Your objective:
Starting with the line that contains "2026/07 (4) (621, 749)" and stopping after the line that contains "info@koito-inn.co.jp (275, 2513)", return each line below exactly as written, with no others.

Data excerpts:

═══

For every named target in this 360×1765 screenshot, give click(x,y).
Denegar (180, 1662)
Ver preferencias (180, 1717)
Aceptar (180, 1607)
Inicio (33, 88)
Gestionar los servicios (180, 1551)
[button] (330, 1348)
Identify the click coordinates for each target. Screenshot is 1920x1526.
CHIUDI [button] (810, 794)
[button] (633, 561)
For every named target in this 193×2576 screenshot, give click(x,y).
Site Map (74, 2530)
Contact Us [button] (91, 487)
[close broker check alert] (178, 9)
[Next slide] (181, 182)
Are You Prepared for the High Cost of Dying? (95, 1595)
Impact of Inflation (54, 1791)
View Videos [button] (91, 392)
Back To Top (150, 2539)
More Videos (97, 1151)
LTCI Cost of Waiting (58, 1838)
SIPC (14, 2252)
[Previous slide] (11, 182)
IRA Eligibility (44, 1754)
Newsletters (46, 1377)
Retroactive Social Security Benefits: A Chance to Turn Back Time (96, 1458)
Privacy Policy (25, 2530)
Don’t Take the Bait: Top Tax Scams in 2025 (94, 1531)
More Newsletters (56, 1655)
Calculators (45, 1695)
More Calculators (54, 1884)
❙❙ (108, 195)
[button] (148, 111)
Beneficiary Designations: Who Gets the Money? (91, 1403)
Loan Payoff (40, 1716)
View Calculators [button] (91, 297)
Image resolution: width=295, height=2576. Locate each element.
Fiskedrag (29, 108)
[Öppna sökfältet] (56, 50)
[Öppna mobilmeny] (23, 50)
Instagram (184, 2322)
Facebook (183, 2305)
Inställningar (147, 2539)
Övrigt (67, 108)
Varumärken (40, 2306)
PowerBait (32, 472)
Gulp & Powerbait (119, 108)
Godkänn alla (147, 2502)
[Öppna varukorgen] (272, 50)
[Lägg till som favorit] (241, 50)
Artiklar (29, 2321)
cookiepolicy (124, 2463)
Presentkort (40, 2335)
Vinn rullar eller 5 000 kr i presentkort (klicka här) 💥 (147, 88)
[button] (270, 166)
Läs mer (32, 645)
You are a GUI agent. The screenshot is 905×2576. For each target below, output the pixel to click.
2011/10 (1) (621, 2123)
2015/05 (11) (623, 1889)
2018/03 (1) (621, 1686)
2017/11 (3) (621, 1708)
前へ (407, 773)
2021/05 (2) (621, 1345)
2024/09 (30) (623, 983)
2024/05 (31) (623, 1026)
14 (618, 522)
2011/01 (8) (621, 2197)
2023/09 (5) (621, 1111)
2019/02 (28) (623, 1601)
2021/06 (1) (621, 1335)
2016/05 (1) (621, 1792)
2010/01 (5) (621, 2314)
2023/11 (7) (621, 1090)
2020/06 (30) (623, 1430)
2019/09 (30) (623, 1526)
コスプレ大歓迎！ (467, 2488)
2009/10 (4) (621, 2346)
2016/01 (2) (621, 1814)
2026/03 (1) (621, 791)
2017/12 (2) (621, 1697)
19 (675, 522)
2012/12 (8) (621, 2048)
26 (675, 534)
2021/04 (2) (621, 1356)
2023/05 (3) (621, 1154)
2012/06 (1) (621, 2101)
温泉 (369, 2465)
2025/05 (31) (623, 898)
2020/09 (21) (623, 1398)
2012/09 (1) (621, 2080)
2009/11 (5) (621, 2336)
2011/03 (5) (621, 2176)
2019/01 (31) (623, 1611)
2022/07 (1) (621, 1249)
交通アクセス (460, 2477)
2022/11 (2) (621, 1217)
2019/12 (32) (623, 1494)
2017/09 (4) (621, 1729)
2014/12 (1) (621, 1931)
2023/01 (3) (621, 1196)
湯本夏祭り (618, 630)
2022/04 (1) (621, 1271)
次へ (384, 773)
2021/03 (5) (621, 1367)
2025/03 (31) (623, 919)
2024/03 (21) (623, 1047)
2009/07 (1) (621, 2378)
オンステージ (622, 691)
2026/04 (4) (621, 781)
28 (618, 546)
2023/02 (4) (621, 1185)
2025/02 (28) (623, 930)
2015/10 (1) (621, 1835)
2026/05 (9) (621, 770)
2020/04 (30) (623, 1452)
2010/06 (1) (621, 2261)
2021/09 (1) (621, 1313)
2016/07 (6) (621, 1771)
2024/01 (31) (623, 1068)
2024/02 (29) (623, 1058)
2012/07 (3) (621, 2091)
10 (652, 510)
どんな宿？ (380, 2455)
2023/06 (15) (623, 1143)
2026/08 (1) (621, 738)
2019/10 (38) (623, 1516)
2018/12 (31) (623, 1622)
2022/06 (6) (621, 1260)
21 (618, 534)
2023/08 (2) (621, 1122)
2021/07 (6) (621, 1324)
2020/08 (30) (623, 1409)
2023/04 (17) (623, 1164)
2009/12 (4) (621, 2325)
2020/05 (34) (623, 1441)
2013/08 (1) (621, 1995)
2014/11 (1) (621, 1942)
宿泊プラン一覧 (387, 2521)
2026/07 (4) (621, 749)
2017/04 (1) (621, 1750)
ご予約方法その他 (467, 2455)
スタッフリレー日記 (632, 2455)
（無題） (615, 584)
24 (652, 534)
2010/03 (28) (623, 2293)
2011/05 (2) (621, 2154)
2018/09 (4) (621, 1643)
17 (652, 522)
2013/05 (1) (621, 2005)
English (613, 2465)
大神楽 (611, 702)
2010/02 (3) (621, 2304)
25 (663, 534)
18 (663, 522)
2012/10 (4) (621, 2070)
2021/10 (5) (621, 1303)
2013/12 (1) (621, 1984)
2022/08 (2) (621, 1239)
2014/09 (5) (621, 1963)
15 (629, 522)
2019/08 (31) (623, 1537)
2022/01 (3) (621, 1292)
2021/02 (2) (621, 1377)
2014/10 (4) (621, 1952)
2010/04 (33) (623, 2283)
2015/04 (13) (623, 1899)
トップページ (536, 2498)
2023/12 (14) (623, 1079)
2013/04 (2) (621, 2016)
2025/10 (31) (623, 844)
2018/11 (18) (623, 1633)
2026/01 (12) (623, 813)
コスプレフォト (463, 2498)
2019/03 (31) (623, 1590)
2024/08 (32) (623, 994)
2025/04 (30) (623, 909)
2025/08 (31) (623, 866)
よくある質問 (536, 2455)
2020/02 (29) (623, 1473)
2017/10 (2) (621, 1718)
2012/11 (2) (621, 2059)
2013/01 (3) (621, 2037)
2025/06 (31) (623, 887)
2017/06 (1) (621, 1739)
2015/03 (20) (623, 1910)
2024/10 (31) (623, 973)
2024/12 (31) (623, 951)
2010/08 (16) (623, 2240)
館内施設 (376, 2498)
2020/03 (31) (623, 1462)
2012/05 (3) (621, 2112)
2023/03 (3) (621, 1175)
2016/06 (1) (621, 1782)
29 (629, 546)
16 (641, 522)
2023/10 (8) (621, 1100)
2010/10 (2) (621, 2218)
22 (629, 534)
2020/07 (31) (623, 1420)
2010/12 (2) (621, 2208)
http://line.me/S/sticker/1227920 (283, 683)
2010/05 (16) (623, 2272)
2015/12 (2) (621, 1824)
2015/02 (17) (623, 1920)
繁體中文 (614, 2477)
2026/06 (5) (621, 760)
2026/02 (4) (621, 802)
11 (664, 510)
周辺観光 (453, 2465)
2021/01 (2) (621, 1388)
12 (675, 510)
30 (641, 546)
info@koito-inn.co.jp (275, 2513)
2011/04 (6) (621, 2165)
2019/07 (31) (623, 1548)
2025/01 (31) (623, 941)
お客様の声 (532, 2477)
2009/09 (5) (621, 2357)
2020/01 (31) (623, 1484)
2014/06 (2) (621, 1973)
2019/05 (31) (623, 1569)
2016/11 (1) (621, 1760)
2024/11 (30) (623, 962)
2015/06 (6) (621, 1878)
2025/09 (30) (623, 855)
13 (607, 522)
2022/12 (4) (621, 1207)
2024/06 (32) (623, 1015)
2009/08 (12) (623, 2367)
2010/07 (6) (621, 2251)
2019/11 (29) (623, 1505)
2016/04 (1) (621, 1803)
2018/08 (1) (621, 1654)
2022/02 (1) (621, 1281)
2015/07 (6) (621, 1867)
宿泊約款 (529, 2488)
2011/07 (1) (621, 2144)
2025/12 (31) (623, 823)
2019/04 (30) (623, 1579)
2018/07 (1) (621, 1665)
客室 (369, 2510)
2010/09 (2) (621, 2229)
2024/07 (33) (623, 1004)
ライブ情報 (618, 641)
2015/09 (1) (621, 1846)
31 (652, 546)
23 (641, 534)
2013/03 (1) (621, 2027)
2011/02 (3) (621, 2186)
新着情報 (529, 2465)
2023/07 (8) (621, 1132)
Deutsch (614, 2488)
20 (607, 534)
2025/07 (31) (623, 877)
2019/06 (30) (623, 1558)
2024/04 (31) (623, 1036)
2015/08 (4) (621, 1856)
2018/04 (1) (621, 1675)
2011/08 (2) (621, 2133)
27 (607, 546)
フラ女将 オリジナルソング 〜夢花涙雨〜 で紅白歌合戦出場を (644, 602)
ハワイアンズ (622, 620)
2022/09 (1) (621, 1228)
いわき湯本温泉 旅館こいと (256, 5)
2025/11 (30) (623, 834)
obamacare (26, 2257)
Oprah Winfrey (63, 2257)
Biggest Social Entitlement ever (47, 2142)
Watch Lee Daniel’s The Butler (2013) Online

═══

The answer:
2026/07 (4) (621, 749)
2017/04 (1) (621, 1750)
ご予約方法その他 (467, 2455)
スタッフリレー日記 (632, 2455)
（無題） (615, 584)
24 (652, 534)
2010/03 (28) (623, 2293)
2011/05 (2) (621, 2154)
2018/09 (4) (621, 1643)
17 (652, 522)
2013/05 (1) (621, 2005)
English (613, 2465)
大神楽 (611, 702)
2010/02 (3) (621, 2304)
25 (663, 534)
18 (663, 522)
2012/10 (4) (621, 2070)
2021/10 (5) (621, 1303)
2013/12 (1) (621, 1984)
2022/08 (2) (621, 1239)
2014/09 (5) (621, 1963)
15 (629, 522)
2019/08 (31) (623, 1537)
2022/01 (3) (621, 1292)
2021/02 (2) (621, 1377)
2014/10 (4) (621, 1952)
2010/04 (33) (623, 2283)
2015/04 (13) (623, 1899)
トップページ (536, 2498)
2023/12 (14) (623, 1079)
2013/04 (2) (621, 2016)
2025/10 (31) (623, 844)
2018/11 (18) (623, 1633)
2026/01 (12) (623, 813)
コスプレフォト (463, 2498)
2019/03 (31) (623, 1590)
2024/08 (32) (623, 994)
2025/04 (30) (623, 909)
2025/08 (31) (623, 866)
よくある質問 (536, 2455)
2020/02 (29) (623, 1473)
2017/10 (2) (621, 1718)
2012/11 (2) (621, 2059)
2013/01 (3) (621, 2037)
2025/06 (31) (623, 887)
2017/06 (1) (621, 1739)
2015/03 (20) (623, 1910)
2024/10 (31) (623, 973)
2024/12 (31) (623, 951)
2010/08 (16) (623, 2240)
館内施設 (376, 2498)
2020/03 (31) (623, 1462)
2012/05 (3) (621, 2112)
2023/03 (3) (621, 1175)
2016/06 (1) (621, 1782)
29 (629, 546)
16 (641, 522)
2023/10 (8) (621, 1100)
2010/10 (2) (621, 2218)
22 (629, 534)
2020/07 (31) (623, 1420)
2010/12 (2) (621, 2208)
http://line.me/S/sticker/1227920 (283, 683)
2010/05 (16) (623, 2272)
2015/12 (2) (621, 1824)
2015/02 (17) (623, 1920)
繁體中文 (614, 2477)
2026/06 (5) (621, 760)
2026/02 (4) (621, 802)
11 (664, 510)
周辺観光 (453, 2465)
2021/01 (2) (621, 1388)
12 (675, 510)
30 (641, 546)
info@koito-inn.co.jp (275, 2513)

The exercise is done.